Once again I must emphasise the way in which a guess, wide of the truth, is wrenched into an application to something entirely irrelevant. The first medium says that before Raymond went away his family had a photograph which showed him in a group of other men; _because this is not true_, it is twisted into a reference to a photograph taken in France and not yet received. The revelations of this medium must be cut out of the story, and the whole incident is reduced to Sir Oliver Lodge being told in an ordinary letter that a group photograph is on its way to him; then he tells another medium about a group photograph, and in answer to leading questions she makes the halting guesses reproduced above.
This is the famous photograph story, stripped of exaggeration and garbling. Sir Arthur Conan Doyle would lead us to believe that the medium told Sir Oliver about the existence of the photograph, but the true account shows that, so far from this being the case, _Sir Oliver told the medium_.
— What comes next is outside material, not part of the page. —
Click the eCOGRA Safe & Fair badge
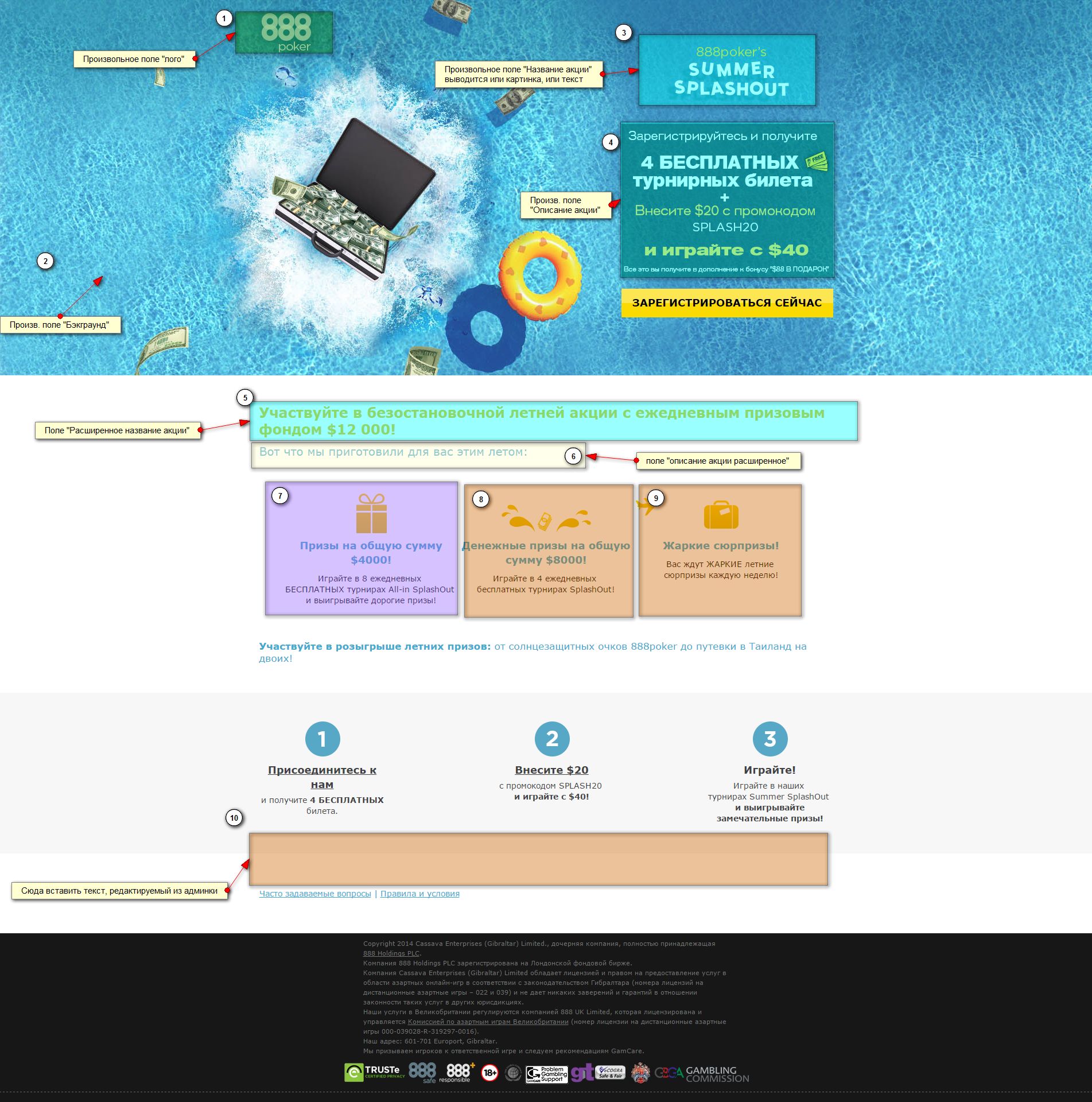[610, 1072]
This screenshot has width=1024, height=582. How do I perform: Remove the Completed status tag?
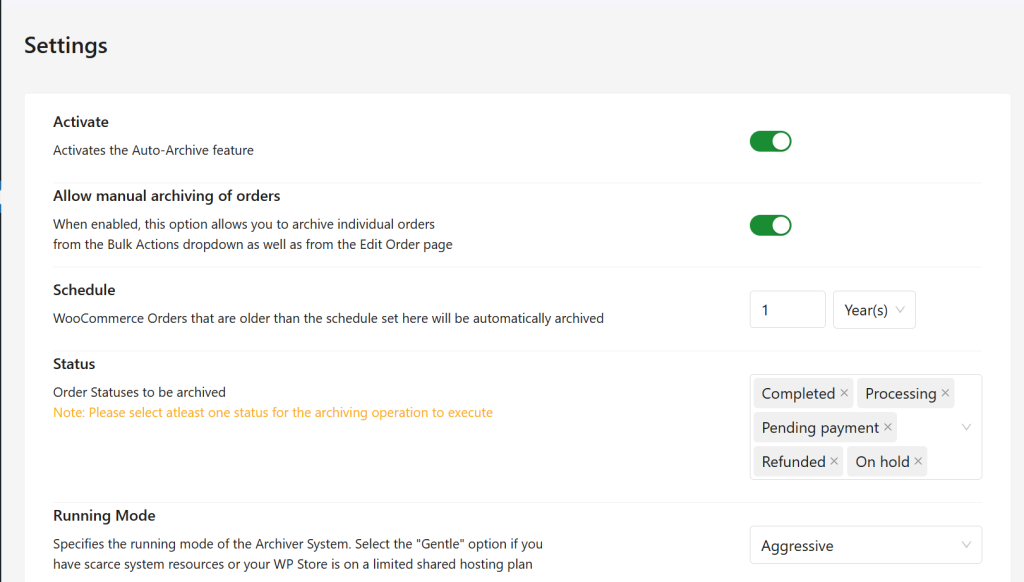(x=844, y=393)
It is a commonplace of spiritualism that a medium may be guilty of trickery at one time and genuinely gifted at another. We may freely admit that mediums are peculiar people, but when Sir Arthur Conan Doyle writes on a subject that needs careful observation and description and gives this distorted account of the photograph story, he can expect little credence when he writes in the same book equally convincing stories of the supernatural and puts them before the public as a contribution to religious thought. He gives a list of eminent men who vouch for the genuineness of supernatural phenomena, and says that the days are past when their opinions can be dismissed with the empty ‘All rot’ or ‘Nauseating drivel’ formula. I agree, and regard their opinions as interesting objects of psychological study. A little research could produce a longer list of men, equally eminent in their day, who believed in witchcraft and were willing to execute people in accordance with that belief. The belief may yet return with all its horrors if _The New Revelation_ is taken seriously. On page 168 we read concerning the Cheriton poltergeist:–
‘It is very probable that Mr. Rolfe is, unknown to himself, a physical medium, and that when he was in the confined space of the cellar he turned it into a cabinet in which his magnetic powers could accumulate and be available for use.’ (It is hard to believe that he who speaks like this about ‘magnetic powers’ once had at least an elementary knowledge of physics.) On page 170 we read, concerning another poltergeist, that ‘… a clergyman, with some knowledge of occult matters, has succeeded by sympathetic reasoning and prayer in obtaining a promise from the entity that it will plague the household no more.’
[Footnote 19: A poltergeist is a spirit that throws things about; its appearance is generally associated with the presence of some young person, whose tricks may be detected to the discredit of the ghostly cause. If trickery is not detected the poltergeist is the manifestation of an evil spirit.]
Poor Mr. Rolfe has had a narrow escape of being mixed up with an ‘entity’ who, or which, might have led him to the stake in a thorough-going spiritualist age.
This relation between spiritualism and witchcraft is not a fantasy of my unconscious; listen to this from another believer:–
‘The dangers of the spiritual world are greater because, bad as a man living on our plane may be, he cannot compare in that respect with a thoroughly wicked denizen of the fourth-dimensional space, whose power is all the greater because his very existence is almost universally denied. What little good was ever in him has been blotted out in the course, perhaps, of centuries; his cunning passes earthly comprehension; his experience of the ways and foibles of humanity is profound; his malignity is dreadful. To be fully under the influence of such an entity as this is to be at his mercy, and, as no such word exists in his vocabulary, the end is a foregone conclusion, unless another force of a contrary character and at least as powerful is directed against him.'
[Footnote 20: _Problems of the Borderland_, p. 49, by J. Herbert Slater. Wm. Rider & Sons, 1915.]
It is indeed fortunate that the existence of these entities is almost universally denied. Hangings and burnings would be soon in fashion again if any large proportion of us were influenced by such a horrible complex.
Sir Arthur Conan Doyle has given an account to the papers (see _Daily Telegraph_, February 18th, 1919) of a séance in Wales. Hymns were sung to produce a suitable emotional state, and ‘the lights were turned down in order to obtain the proper conditions, because ether transmits light, and is also the source of all psychic phenomena.’ Then, the medium being tied down, a tambourine rattled, and a coat and furniture flew about. The bearing of this upon life in the hereafter, which Sir Arthur discusses in connection with the performance, is not clear, but the effects are identical with those produced by the Davenport Brothers, who were exposed in 1868.